There was fullness of expression in alapanas and rendering of kirtanas. The unfolding of the ragas, Devagandhari, Vachaspati and Saveri, retained their characteristic idioms. Even here Devagandhari is a raga that peaks in emotion and crystal clarity in brevity without trespassing into the Arabhi enclosure. In this respect the version of the violinist Sriram Parasuram was well guarded and precise.

Seshachari's exuberance to treat it extensively got the better of stressing its specific beauty – in short spells. The discipline in singing came to the fore in the alapanas of Vachaspati and Saveri. The phrasings in the madhyama and tara sthayis were consistent. This effort was shared by Seshachari and Raghavachari. The healthy rhythm of raga vinyasa and kirtanas was maintained throughout the recital. What their concert revealed was sampradaya-based classicism.

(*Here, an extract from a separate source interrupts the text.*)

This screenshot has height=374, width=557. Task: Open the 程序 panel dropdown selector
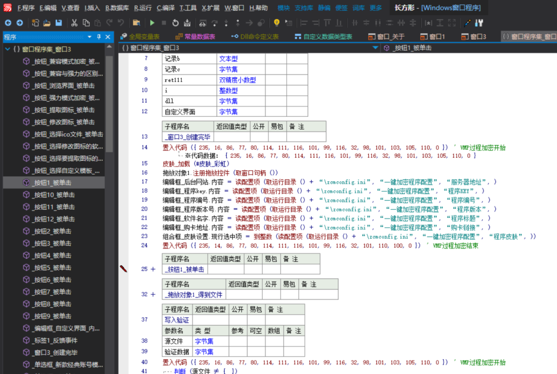pos(89,37)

The kirtana ‘Naa Moralakimpa Vemo' was the best in the programme list. Their mother tongue being Telugu, the sahitya's emotional content was well brought out. The Vachaspati kirtana was in the mechanical hackneyed mode. The Saveri item was flat and unornamented. Of course, they had the tactical competence and concert experience to make their recital appear good. They included an unfamiliar song ‘Palukudache' of Patnam Subramania Iyer in the raga Phalamanjari.

Sriram Parasuram provided full-blooded sweet tone in his play. His choicest sancharas in Devagandhari were brilliant. Though the other two raga versions were concise, they were aesthetically prosaic.

Srimushnam Raja Rao was the mridangam player. The new approach of the Hyderabad Brothers was not such as to trigger his natural instinct for high-beam beats. This restraint too was quite welcome. T.V. Vasan was the ghatam artist who played in tune with his laya partner.